The Hell With Lunch, Let’s Email!!

This is a commercial for Sutter Health.  It was sent to me by a reader who said:

Most of us physicians who have patient e-mails foisted on us do not act so chipper when receiving them.  The poor bastard in the clip couldn’t finish his lunch without being interrupted and, unlike an attorney, is NOT getting reimbursed for his time and effort.  The future of medicine…

Agreed.  This will NOT work unless you are a direct primary care doctor.  Then you do get paid monthly and actually want to add this kind of value.  In the present system, emails will burn the rest of us (those who haven’t quit or retired) out.

 

Douglas Farrago MD

Douglas Farrago MD is a full-time practicing family doc in Forest, Va. He started Forest Direct Primary Care where he takes no insurance and bills patients a monthly fee. He is board certified in the specialty of Family Practice. He is the inventor of a product called the Knee Saver which is currently in the Baseball Hall of Fame. The Knee Saver and its knock-offs are worn by many major league baseball catchers. He is also the inventor of the CryoHelmet used by athletes for head injuries as well as migraine sufferers. Dr. Farrago is the author of four books, two of which are the top two most popular DPC books. From 2001 – 2011, Dr. Farrago was the editor and creator of the Placebo Journal which ran for 10 full years. Described as the Mad Magazine for doctors, he and the Placebo Journal were featured in the Washington Post, US News and World Report, the AP, and the NY Times. Dr. Farrago is also the editor of the blog Authentic Medicine which was born out of concern about where the direction of healthcare is heading and the belief that the wrong people are in charge. This blog has been going daily for more than 15 years Article about Dr. Farrago in Doximity Email Dr. Farrago – [email protected] 

  11 comments for “The Hell With Lunch, Let’s Email!!

  1. J.W.
    November 21, 2013 at 12:27 pm

    Spoke to my Sutter Physician and asked about his experience with e-mails. He spends about 1-2 hours per day answering e-mail inquiries often at lunch but also frequently after hours, adding to an already long day.
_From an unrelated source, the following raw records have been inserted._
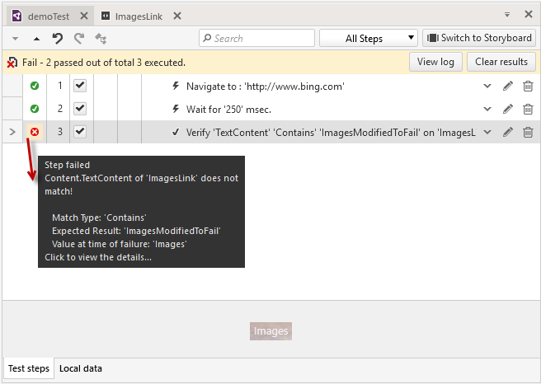541x384 pixels.
Task: Click into the Search field
Action: tap(261, 38)
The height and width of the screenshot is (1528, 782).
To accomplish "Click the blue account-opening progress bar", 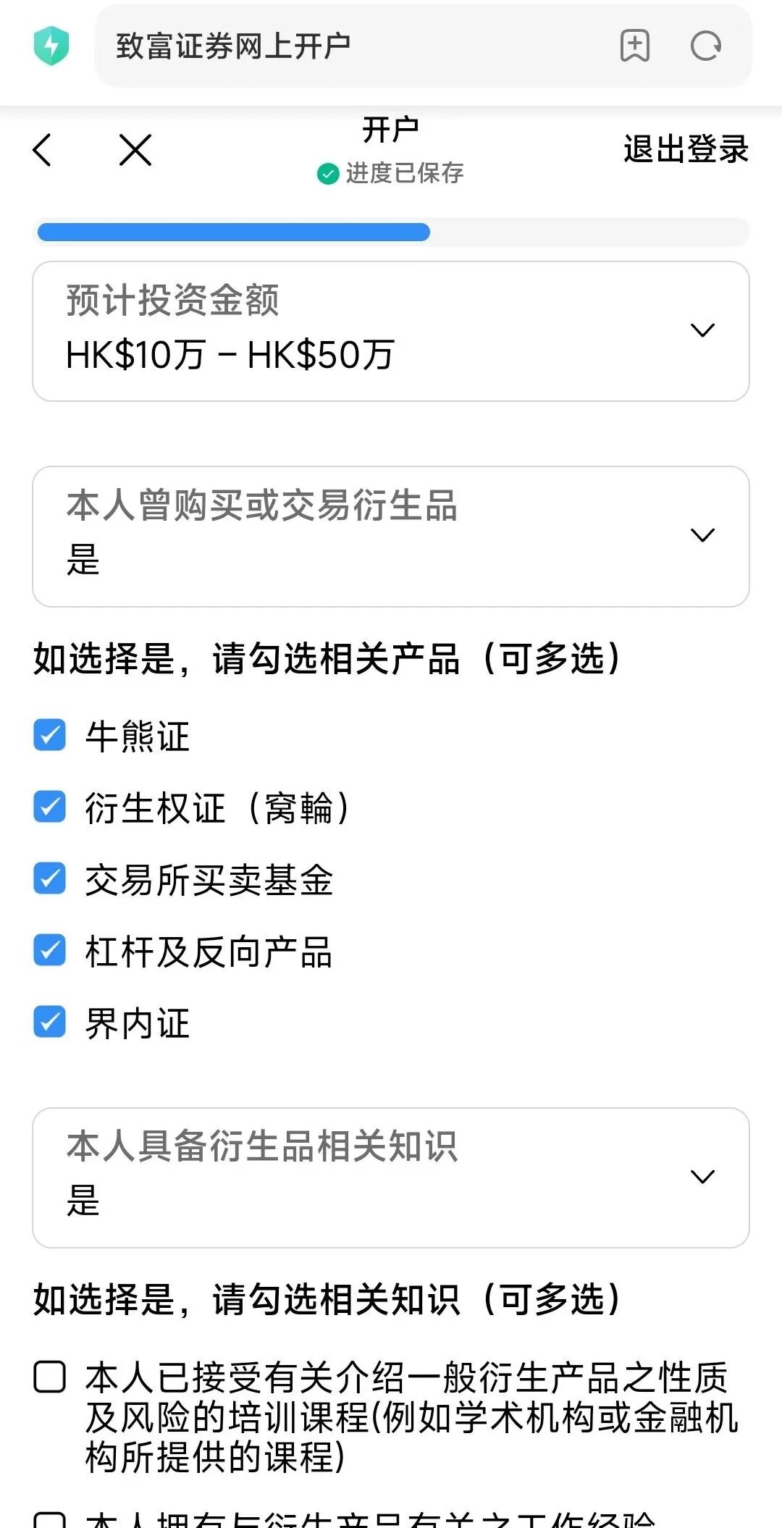I will [x=234, y=232].
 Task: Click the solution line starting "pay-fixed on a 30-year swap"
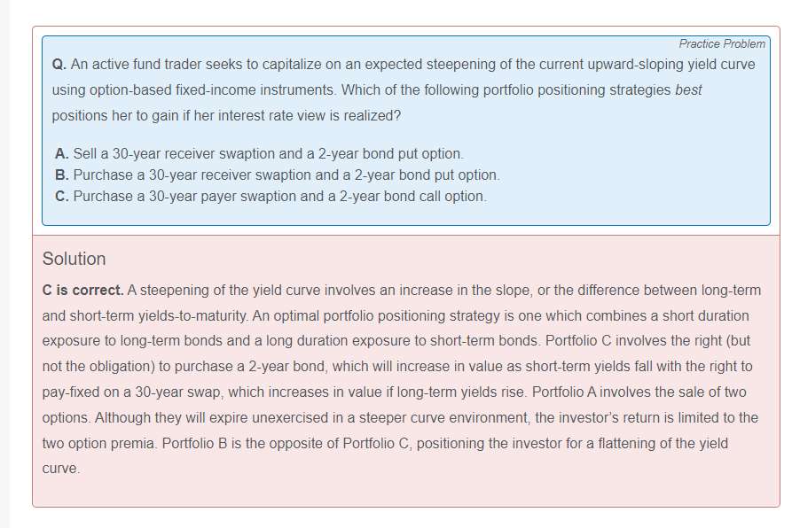[x=396, y=392]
His comment was that people who would not ordinarily call their Doctor for minor issues or questions do not feel that e-mailing is as great an imposition on the physician as a telephone call. Also, there is no waiting on hold that would be experienced by the patient with a telephone call and thus no inconvience on the patient’s part to ask these questions.

  2. mamadoc
    November 20, 2013 at 9:39 pm

    Yeah, great till you get the email that says “is CPR 15 compressions to 2 breaths or 20 compressions to 4 breaths, hope to hear from you soon.” Not no, but HELL no!

    • Ken
      November 21, 2013 at 11:29 am

      I have not seen any that acute, but I have had the “I am having chest pain” which turned out to require stents. Physicians made a mistake of giving away the phone calls for free long ago, why they decided to do the same with e-mails is just an example of masochistic desires.

      • Pat
        November 21, 2013 at 12:52 pm

        Damn straight.

  3. msdelta
    November 20, 2013 at 9:36 pm

    Until “they” decide to pay us for this BS, I refuse to participate. If it takes more than 5 seconds of my time, I just post back that they will need to make an appointment to discuss further. END of story.

  4. Steven Gilles
    November 20, 2013 at 12:23 pm

    Well, patients want it and it can reduce work.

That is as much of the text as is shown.